Fern has to cope with feelings of grief and rejection
erupting at peculiar times but in the process learns the value
of real friendships.
Gorgeous is a wonderful book.
Funny, warm and deadly accurate in the complexities of
pre-adolescent relationships, it has much to recommend it to
girl readers in the 10-12 age groups.
Reviewed by Sarah Bunce aged 12 from County Clare.

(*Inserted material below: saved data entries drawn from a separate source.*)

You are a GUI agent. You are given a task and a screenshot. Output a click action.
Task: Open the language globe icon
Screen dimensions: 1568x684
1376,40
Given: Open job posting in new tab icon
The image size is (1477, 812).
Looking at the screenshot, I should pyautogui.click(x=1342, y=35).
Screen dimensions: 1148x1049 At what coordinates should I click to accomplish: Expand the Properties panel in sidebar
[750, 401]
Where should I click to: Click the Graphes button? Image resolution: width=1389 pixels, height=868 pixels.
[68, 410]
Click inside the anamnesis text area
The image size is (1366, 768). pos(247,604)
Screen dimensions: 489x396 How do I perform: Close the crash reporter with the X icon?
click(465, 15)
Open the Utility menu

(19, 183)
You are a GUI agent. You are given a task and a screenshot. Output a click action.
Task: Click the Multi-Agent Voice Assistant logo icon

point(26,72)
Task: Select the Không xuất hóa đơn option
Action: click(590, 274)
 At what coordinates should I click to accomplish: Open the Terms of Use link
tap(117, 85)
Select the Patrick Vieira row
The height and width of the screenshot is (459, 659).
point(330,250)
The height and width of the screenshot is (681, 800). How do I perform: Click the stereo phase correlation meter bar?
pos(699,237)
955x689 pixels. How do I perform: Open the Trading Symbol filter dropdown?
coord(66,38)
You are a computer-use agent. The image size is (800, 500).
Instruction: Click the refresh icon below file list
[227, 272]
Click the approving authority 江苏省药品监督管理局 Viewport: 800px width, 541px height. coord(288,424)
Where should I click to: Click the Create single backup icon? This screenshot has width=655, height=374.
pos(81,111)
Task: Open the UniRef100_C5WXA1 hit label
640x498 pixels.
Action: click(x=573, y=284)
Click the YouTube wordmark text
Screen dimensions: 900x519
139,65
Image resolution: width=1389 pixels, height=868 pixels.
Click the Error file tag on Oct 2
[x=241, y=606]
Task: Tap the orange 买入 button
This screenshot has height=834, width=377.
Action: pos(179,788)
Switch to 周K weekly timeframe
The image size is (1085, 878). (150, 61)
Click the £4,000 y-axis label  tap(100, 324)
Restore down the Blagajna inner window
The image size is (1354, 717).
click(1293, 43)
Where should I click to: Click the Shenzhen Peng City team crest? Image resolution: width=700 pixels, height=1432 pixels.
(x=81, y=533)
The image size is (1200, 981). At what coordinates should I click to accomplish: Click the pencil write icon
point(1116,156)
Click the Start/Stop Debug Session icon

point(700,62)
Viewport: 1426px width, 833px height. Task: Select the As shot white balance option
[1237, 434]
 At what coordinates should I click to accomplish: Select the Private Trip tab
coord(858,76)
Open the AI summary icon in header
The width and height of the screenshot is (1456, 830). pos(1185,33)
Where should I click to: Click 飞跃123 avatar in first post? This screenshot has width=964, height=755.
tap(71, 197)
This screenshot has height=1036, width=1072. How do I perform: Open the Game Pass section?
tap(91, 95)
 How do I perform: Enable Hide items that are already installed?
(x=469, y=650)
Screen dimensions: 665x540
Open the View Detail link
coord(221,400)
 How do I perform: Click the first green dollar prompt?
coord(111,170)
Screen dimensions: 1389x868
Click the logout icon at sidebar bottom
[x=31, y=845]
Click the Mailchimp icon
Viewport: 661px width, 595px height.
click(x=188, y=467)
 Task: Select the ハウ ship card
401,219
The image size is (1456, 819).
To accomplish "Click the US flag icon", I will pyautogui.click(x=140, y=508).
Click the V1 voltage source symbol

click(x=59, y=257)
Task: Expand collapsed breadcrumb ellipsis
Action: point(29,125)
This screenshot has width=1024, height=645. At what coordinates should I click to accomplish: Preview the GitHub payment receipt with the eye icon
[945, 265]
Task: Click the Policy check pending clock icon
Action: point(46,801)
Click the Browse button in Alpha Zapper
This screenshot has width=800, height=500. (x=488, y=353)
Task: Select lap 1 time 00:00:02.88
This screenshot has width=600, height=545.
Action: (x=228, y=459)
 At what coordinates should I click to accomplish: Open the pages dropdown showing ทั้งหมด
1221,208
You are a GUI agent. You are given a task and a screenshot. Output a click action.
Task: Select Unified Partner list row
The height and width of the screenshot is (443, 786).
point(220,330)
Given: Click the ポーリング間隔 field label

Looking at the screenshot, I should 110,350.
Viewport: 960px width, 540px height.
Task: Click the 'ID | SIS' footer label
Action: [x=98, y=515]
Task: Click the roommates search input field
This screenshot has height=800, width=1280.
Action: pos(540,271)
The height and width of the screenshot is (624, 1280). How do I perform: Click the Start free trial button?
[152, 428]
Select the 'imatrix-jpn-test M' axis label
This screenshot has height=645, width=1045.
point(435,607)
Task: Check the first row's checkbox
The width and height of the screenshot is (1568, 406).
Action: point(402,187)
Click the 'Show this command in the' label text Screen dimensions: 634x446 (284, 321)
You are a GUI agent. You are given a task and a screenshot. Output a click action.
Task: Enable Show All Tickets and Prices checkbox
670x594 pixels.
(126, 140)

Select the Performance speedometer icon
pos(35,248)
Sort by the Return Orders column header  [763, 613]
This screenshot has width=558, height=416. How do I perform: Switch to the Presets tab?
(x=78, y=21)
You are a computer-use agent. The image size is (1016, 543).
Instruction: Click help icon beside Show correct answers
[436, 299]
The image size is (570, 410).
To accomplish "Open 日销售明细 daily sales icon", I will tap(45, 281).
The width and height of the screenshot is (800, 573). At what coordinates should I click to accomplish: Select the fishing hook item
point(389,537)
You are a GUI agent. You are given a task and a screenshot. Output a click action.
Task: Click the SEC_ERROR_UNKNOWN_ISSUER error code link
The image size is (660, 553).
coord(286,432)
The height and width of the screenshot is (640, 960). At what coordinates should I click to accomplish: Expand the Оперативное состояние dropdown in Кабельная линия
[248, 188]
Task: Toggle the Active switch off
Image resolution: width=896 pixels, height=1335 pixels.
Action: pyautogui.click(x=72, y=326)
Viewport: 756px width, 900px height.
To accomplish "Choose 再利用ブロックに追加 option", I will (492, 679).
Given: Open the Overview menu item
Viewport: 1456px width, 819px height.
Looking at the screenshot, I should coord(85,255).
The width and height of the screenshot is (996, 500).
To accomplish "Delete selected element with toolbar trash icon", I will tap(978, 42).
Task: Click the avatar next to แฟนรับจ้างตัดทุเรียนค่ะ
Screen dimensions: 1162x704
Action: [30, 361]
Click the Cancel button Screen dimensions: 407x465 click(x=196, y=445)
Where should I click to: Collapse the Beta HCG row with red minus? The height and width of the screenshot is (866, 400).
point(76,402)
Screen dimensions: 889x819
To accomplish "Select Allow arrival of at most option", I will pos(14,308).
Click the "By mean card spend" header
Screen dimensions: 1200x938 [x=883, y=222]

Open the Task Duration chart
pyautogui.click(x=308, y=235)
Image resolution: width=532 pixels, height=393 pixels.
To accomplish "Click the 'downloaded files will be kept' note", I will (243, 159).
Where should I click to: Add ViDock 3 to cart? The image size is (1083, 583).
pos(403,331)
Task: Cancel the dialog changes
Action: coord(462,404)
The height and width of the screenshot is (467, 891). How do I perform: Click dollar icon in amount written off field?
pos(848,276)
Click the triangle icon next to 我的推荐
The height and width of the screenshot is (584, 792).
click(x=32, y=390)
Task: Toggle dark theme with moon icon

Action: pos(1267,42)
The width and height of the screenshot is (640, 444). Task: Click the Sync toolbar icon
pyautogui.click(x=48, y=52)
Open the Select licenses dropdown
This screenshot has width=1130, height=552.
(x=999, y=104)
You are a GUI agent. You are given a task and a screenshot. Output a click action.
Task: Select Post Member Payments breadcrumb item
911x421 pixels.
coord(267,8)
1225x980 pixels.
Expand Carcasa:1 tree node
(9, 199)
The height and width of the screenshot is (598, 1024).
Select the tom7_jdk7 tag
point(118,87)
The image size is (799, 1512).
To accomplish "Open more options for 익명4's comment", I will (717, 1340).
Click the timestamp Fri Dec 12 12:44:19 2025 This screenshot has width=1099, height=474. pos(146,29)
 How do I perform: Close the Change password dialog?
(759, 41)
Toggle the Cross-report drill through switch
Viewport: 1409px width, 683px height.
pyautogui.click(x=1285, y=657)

I read Gorgeous in around 3 hours.
Gorgeous is an amazing story to read.
This story explores the emotions of growing up. With
lifelike characters and a story that could have happened in
real life, this book leaves you gasping for breath because you
have both cried and laughed so much.
I could not put this book down.
The book revolves around Fern.
Is her life about to change? Is Zara acting strange because
of the film? What’s going on between dad and mum? Cora
Harrison's new piece is the work of a genius.
I hope you like it.
Reviewed in School Library Journal, USA
Grade 5-7-A series linked by its setting - Drumshee, an
Irish fort dating back to the Iron Age.
In 1847, the four McMahon children are orphaned by the
"black fever" afflicting the population at the onset
of the potato blight, and the twin girls and their brothers
are forced by the local powers-that-be to enter a workhouse.
At first it seems that Fiona's dreams of becoming a writer and
teacher are over, and that Deirdre's lacemaking talents will
be wasted, but determination prevails, and soon the four are
plotting to reclaim their home.
The orphaned heroine of The Secret of Drumshee Castle has
no siblings to comfort her. Grace Barry, a member of the
aristocracy during Elizabethan times, is heiress to the castle
and 4000 acres. At the age of seven, she finds herself
suddenly under the custody of an aunt and uncle who see her as
an obstacle to seizing the Drumshee property. As years pass,
Grace becomes a well-educated, accomplished, but lonely
teenager. When her guardians turn murderous, she flees to
Queen Elizabeth's court, where surprising consequences result.
The framework of this series is reminiscent of Lucy
Boston's classic "Green Knowe" stories (Harcourt),
but these books are not derivative. Where Boston's prose is
poetic and evocative, Harrison uses simple language that is as
spare and straightforward as that of traditional folktales,
and the narratives are reinforced by Roche's illustrations in
a naive style.
Good choices for students interested in European history.
Starr E. Smith, Marymount University Library, Arlington, VA
Copyright 1998 Cahners Business Information, Inc.
Secret Spy from Drumshee
Reviewed by Heather aged 10 from County Mayo.
I think 'Secret Spy' is an excellent book.
I am nearly half way through already and I just got it a
day ago! It is so interesting to see how a disabled boy is so
determined to see that Daniel O'Connell is safe, despite the
fact he cannot walk or talk properly.
Mary-Ann is very well developed too, she's also ambitious
to become an actress.
She tries so hard to prove to people that her brother isn't
a gormless idiot.
I think the relationship between them is so strong.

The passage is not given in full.